Prioritize the frame rate
Like many modern big-budget games, Forspoken allows you to prioritize either a sharper resolution or a higher frame rate at the expense of the other. You can access both visual modes in the display settings menu. (You’ll also see options to reduce the motion blur and, if you have a compatible display, to activate the 120 Hz mode.)
These things are always a matter of preference, of course, but those at Polygon who’ve been playing largely agree the performance-focused option is the way to go. What you’ll lose in fidelity you’ll more than make up for with a (mostly) smooth frame rate — all but essential given Forspoken’s visually chaotic combat and traversal mechanics.
Get Cuff to speak less
If you know anything about Forspoken, you know about Cuff, a talking bracelet who delivers — and this description comes directly from an in-game menu — “seemingly endless sarcastic commentary.”

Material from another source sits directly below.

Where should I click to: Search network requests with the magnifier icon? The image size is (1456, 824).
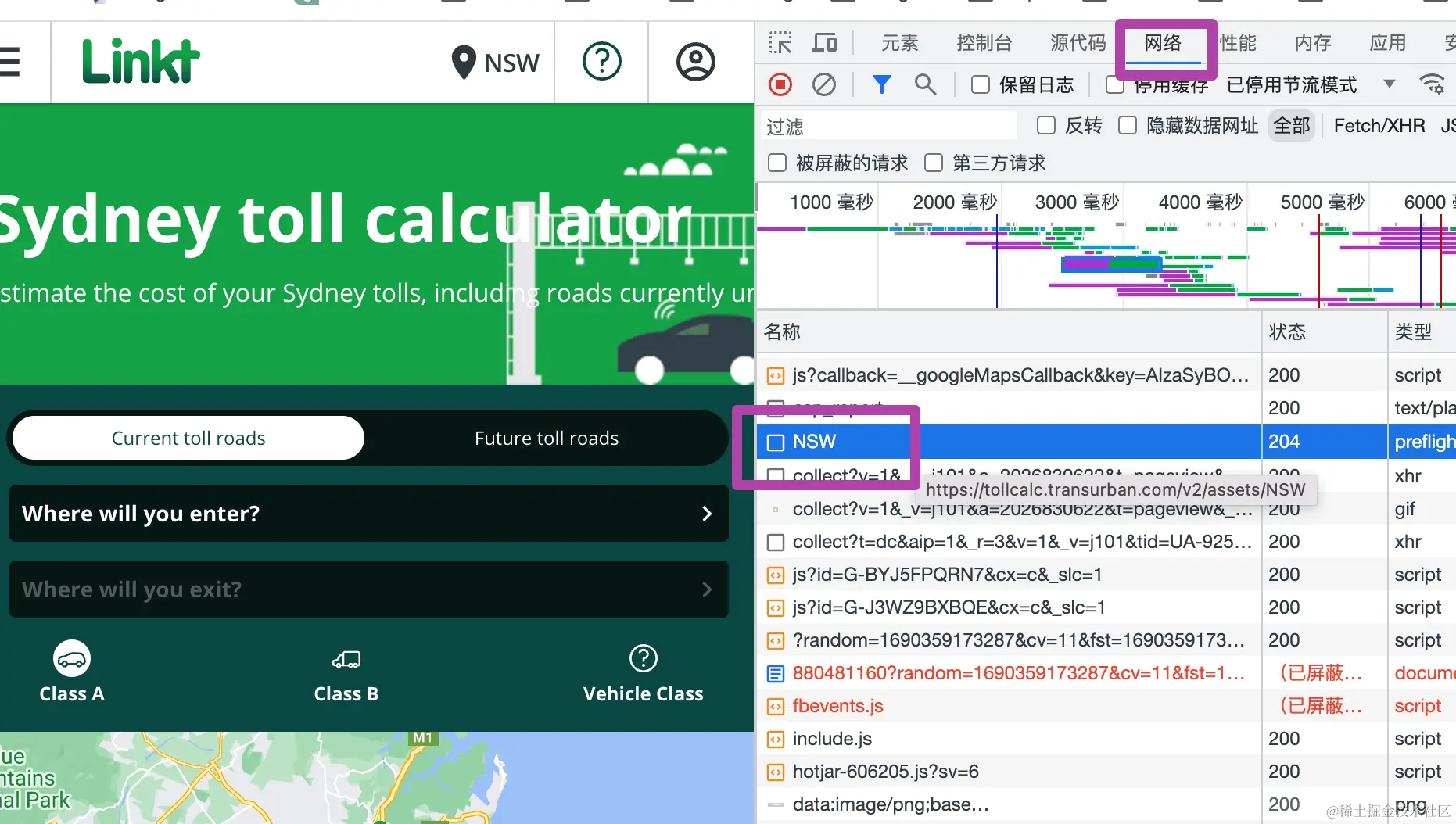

First up, make sure Cuff doesn’t talk to you through the speaker on your controller. By default, on PS5 at least, this feature is activated, but you can deactivate it in the sound settings menu. Your pets will thank you.
You can also adjust how frequently Cuff speaks up. The ambient dialogue in Forspoken doesn’t vary much, and repetitive quips in combat can quickly get tiring. In the accessibility settings menu, you can turn Cuff chat frequency from high (Frey and Cuff more or less run a podcast) to low (Frey and Cuff engage in a standard amount of video game banter) to minimal (Frey and Cuff are limited to story-essential chatter).
Automatically pick up loot
Forspoken absolutely showers you with resources — dozens of varieties of flowers, feathers, rocks, and fungi, all used for crafting different upgrades. It’s a lot. (For reference, your carrying capacity starts at 100 slots per item.) And worst of all, to get this stuff, you have to stop and pick each item up.
The easy fix: In the accessibility settings menu, under world settings, you can turn on automatic item gathering. This will make it so any crafting materials you’re near will instantly go into your inventory.
Note, though, that the setting doesn’t apply to any chests you’d need to open or archive entries you’d need to read. You’ll still need to manually interact with those.
Make it easier to switch spells
In the gameplay balance menu, you’ll see options that can reduce how much damage you receive, increase your stamina recovery speed, or extend how long toppled enemies remain immobile. (You can essentially unlock of these perks throughout normal gameplay.) But the setting to tweak is spell-switching slowdown.
By default, this setting is set to “slow,” which puts Forspoken into bullet time whenever you pull up the ability carousel. During Forspoken’s opening hours, you’ll only have access to two such wheels. As you play, though, you’ll unlock more types of elemental magic, with each element adding two more ability wheels. During the mid- and late-game battles, when you’re frantically swapping between spells on nine different carousels, you’ll want the full pause.
Switch waypoint distances to the metric system
Come on, we all know it’s the one true indicator of telling you how far you are from your objective. If you also agree with the constituents of the 192 countries who primarily use the metric system, you can make this swap in the accessibility settings menu — it’s listed, for some reason, under the subtitle settings section.